Groupthink occurs when people organised in groups prioritise avoiding conflict and reaching consensus over making the best choice possible. This concept, developed by Yale research psychologist Lester Irving Janis, is the underlying problem in poor team decision making. Another way to prevent groupthink hindering your own creativity is to surround yourself with people who constantly question your ideas.
This was the strategy used by Ben Kohlmann, a founding member of the Chief of Naval Operations’ Rapid Innovation Cell (CRIC), when his team began to work on innovative ideas for the navy. They succeeded in creating a whole range of creative solutions and were even the first to bring a 3D printer on a ship to print spare parts in case something broke while at sea.
This creativity wouldn’t have been possible without the powerful group dynamic that emerged as a result of Kohlmann’s calculated decision making. He chose junior officers with a track record of facing discipline as a result of challenging authority. Though these officers all had their own backgrounds and objectives, uniting their disruptive mindset with a common goal created the perfect environment for creativity.
Learn to disguise your ideas.
Though you might have a network of people who share the same goals and values as you, it’s no guarantee that they’ll support your ideas. If you want dependable allies, you need to win over your peers by hitting the right tone in your messaging. The trick is not to go over the top, but also to keep people interested, says Grant.
Though we tend to think that common goals are what brings a team together, research has shown that the opposite is true. Grant gives an example of Dartmouth College psychologists Judith White and Ellen Langer; illustrating this finding through the theory of horizontal hostility; this is a form of prejudice that surfaces in relationships between members of the same minority group. For instance, the most dedicated members of radical political groups tend to attack each other more than they confront impostors and sell-outs within their movement, even though they share the same set of core values.

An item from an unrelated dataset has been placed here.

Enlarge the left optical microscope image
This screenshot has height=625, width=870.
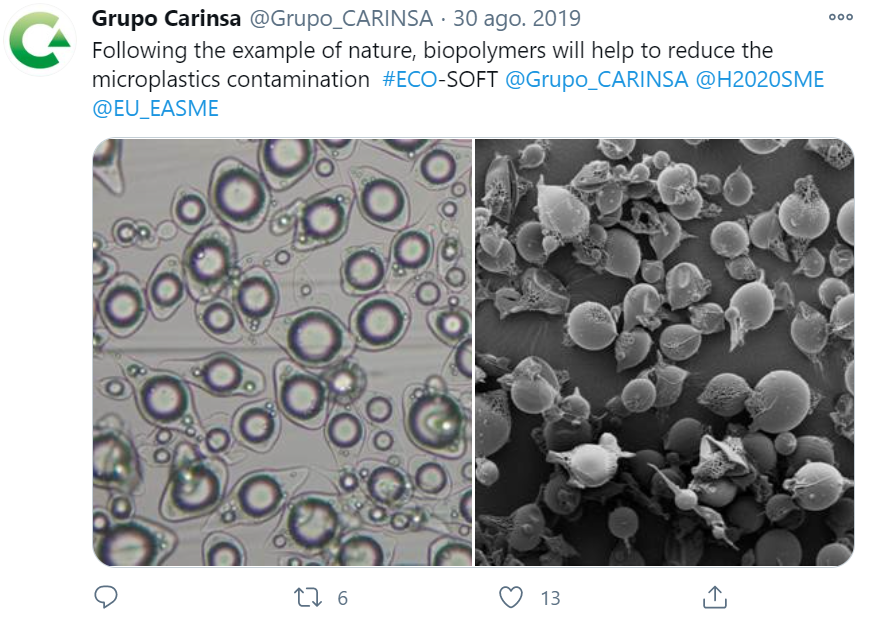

You can avoid horizontal hostility in your team by making your ideas seem a little less radical. To do this, you’ll need a disguise – or even a Trojan horse, as Grant calls it! The goal is, after all, not to convince people to change their attitudes entirely, but to connect with the values you know they already believe in.
Meredith Perry, the inventor of wireless power solutions for charging electronic equipment, received little support when she first presented her ideas to her physics professors and engineers. They all unanimously agreed that it was simply not possible at the time to charge electronic devices through waves passing through the air. So what did Perry do? She changed her tactics and used a Trojan horse.
By disguising her idea and telling people that she simply wanted to design a transducer and not one that sent power wirelessly, she received a lot more support: her idea was interesting, but not too far-fetched. Collaborators and funders were much more willing to team up with her, and Perry was able to create her product and company, uBeam, which today provides innovative wireless charging solutions.
As we can see, it’s not enough simply to have creative ideas – you have to know how to find the right supporters and collaborators to make them a reality.
What I took from it.
Unleash your creative potential by developing lots of ideas and sharing your best ones with others. To further boost your creativity, surround yourself with disruptive thinkers and make them feel comfortable about sharing their opinions. Learn to make your original idea seem familiar, accessible and appealing to get the support you need, and you’ll be ready to turn your unique plans into real-world solutions.
The book has had mixed reviews - but I quite enjoyed it. Was an easy read and read it within a few hours. The ideas are maybe not that 'original' as it feels like a case study where work of others are quoted mainly, but was still worth my time.